La baisse de la CVAE a contribué à redonner « des marges aux entreprises »
Certains impôts de production évidents sont dans le viseur d’Horizons : la cotisation sur la valeur ajoutée des entreprises (CVAE), dont la suppression progressive est en cours, la C3S (contribution sociale de solidarité des sociétés, qui touche les entreprises qui réalisent un chiffre d’affaires hors taxes d’au moins 19 millions d’euros), ou encore la cotisation foncière des entreprises (CFE). Côté aides publiques, Horizons entend sabrer dans les aides jugées « improductives », ou encore réduire certaines aides sectorielles. « C’est un peu plus compliqué que du un pour un. Derrière, il y a des réformes structurelles de soutien à l’innovation et de soutien à la formation et l’apprentissage », précise-t-on dans l’entourage du candidat.
Le débat sur la réduction des impôts de production ne date pas d’aujourd’hui. La loi de finances pour 2023 avait acté la suppression de la CVAE sur deux années à compter de 2023, avec une première baisse de 4 milliards d’euros. Face à la dégradation des finances publiques, et au vu du coût des mesures d’urgence pour la crise énergétique, l’extinction de l’impôt a été repoussée à plusieurs reprises, d’abord à 2027 puis à 2030. Ce lundi, les députés ont voté en faveur d’une baisse et d’une suppression accélérée de la CVAE, pour un montant de 1,3 milliard d’euros.
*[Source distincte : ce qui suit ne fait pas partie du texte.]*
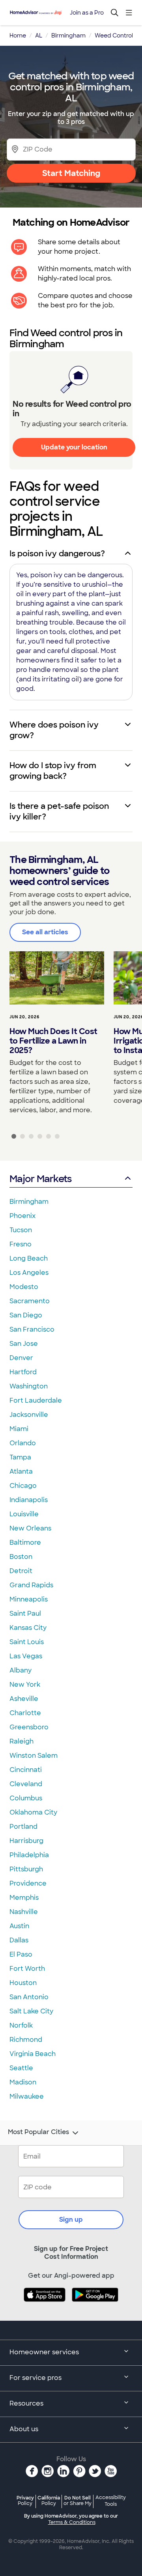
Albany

La baisse a-t-elle porté ses fruits ? « Cela a redonné des marges aux entreprises pour préserver leurs effectifs et leurs investissements dans un contexte où elles ont fait face à pas mal de chocs », estime l’économiste Olivier Redoulès. En 2024, le Comité d’évaluation du plan France Relance avait souligné la difficulté de l’exercice d’évaluation, dans un paysage conjoncturel chamboulé. L’Institut des politiques publiques (IPP), chargé de l’étude, avait identifié un « un effet positif, quoique limité, sur l’investissement corporel, mais pas sur l’emploi, le chiffre d’affaires ou les exportations à court terme ».